# YOUR INSTRUCTIONS
Find the string "computer" in the records. Copy each line that has it.

# RECORD SET
▬▬▬▬▬▬

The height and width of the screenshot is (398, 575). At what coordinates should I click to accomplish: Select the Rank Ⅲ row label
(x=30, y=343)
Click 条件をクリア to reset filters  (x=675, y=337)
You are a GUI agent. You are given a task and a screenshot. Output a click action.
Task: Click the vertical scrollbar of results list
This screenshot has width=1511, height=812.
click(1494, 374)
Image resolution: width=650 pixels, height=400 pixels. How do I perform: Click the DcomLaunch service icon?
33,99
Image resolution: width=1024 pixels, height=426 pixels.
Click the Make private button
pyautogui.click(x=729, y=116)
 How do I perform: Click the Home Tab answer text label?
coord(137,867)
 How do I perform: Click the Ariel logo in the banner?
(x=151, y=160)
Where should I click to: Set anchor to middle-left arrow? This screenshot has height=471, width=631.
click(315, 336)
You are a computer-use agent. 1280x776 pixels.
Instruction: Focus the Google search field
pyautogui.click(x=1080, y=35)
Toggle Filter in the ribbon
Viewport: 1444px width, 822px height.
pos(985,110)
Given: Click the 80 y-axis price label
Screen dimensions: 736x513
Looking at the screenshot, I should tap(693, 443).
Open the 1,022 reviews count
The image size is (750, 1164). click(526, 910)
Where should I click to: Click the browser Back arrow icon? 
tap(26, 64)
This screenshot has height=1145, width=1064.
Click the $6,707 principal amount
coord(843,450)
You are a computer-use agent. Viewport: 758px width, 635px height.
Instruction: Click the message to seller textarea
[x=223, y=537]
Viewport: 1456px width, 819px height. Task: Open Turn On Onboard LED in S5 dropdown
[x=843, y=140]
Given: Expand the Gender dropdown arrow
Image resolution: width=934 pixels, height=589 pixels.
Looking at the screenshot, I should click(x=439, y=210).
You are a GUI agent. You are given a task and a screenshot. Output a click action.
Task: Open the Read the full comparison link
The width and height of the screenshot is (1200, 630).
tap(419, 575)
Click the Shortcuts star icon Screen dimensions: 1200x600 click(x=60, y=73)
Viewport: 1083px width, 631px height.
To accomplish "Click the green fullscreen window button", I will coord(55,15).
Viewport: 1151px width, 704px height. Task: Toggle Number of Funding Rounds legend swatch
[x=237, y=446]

▬▬▬▬▬▬

# YOUR SOLUTION
You are a computer-use agent. 1280x776 pixels.
You are a computer-use agent. Viewport: 758px width, 635px height.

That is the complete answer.